PROBLEM STATEMENT →
Write again exactly the lines in the listing below, starting at the line with "280x183 pixels. Task: Collapse" and ending at the line with "Task: Click the small", both included. Pictures are not copied.

EXERCISE INPUTS →
******************************
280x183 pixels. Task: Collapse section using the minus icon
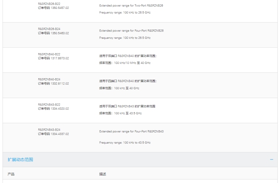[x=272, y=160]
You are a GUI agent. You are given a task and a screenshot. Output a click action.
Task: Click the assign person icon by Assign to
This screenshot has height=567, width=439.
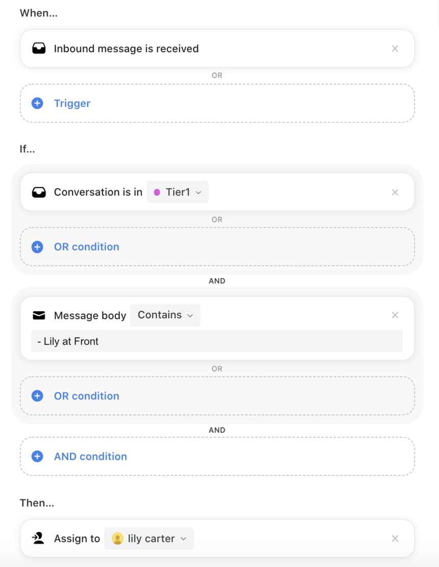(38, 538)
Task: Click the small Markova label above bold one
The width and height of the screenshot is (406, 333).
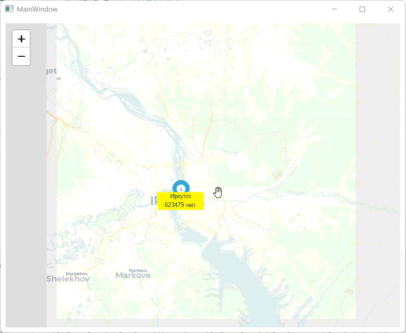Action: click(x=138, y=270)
******************************
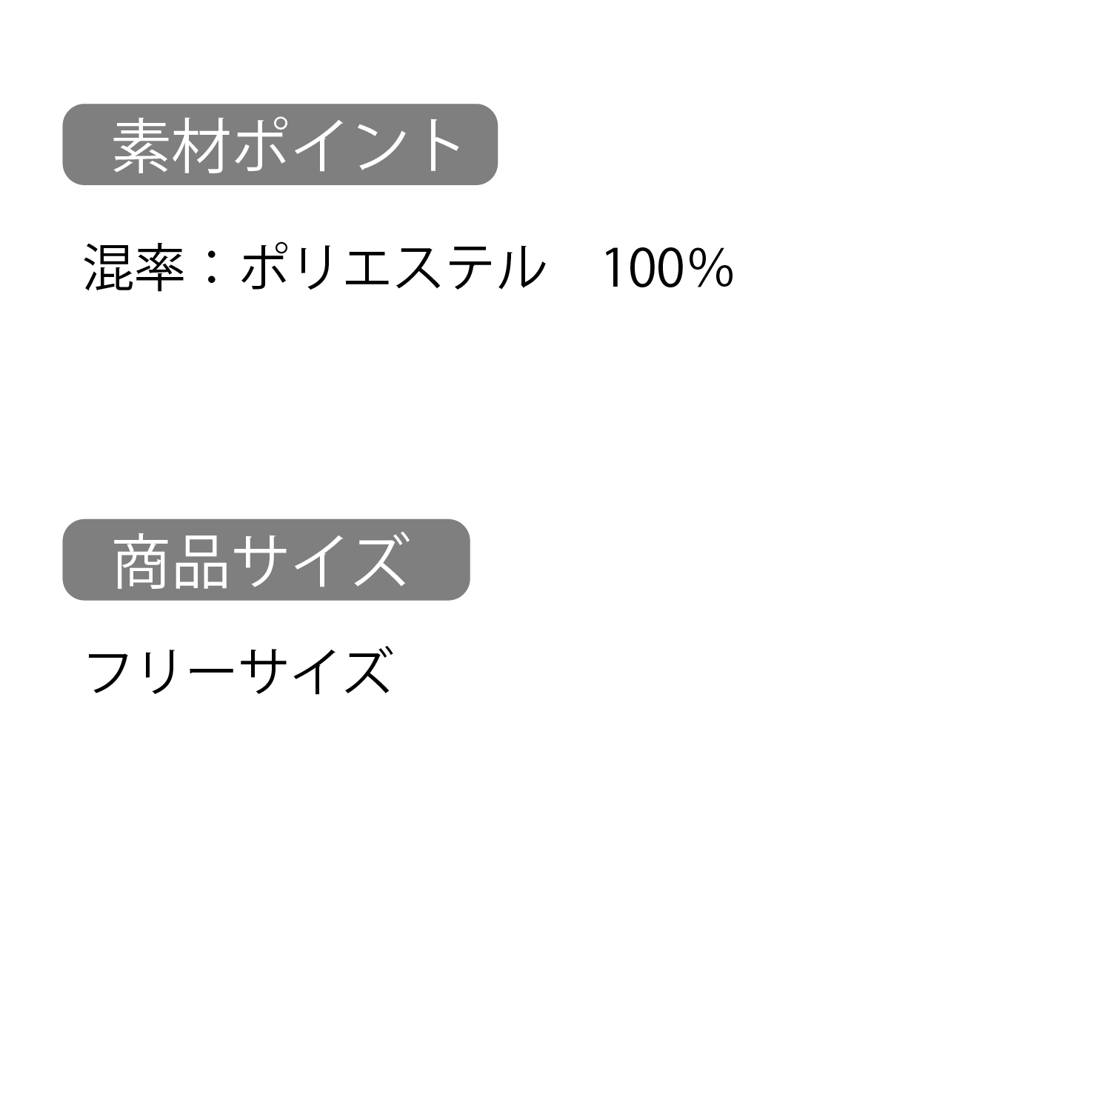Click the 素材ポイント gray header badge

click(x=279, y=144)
******************************
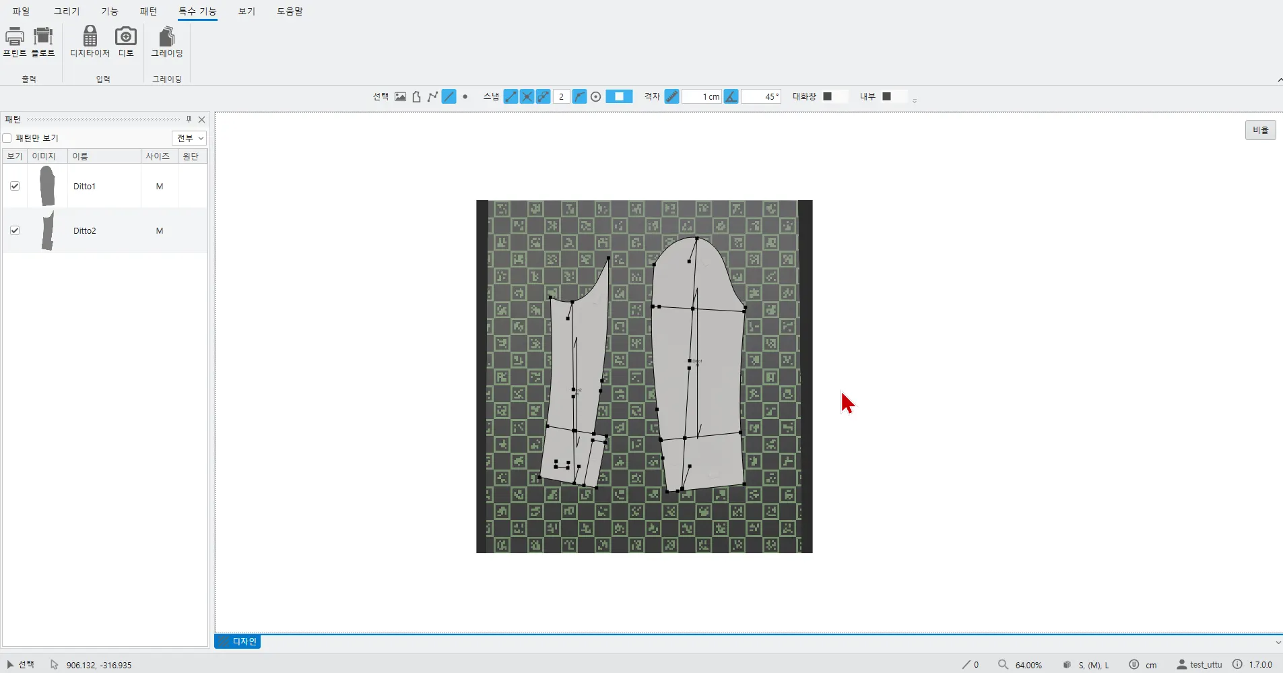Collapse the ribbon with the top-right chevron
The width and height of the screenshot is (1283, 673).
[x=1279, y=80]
******************************
EXERCISE SOLUTION →
280x183 pixels. Task: Collapse section using the minus icon
[x=272, y=160]
You are a GUI agent. You are given a task and a screenshot. Output a click action.
Task: Click the assign person icon by Assign to
This screenshot has height=567, width=439.
(38, 538)
Task: Click the small Markova label above bold one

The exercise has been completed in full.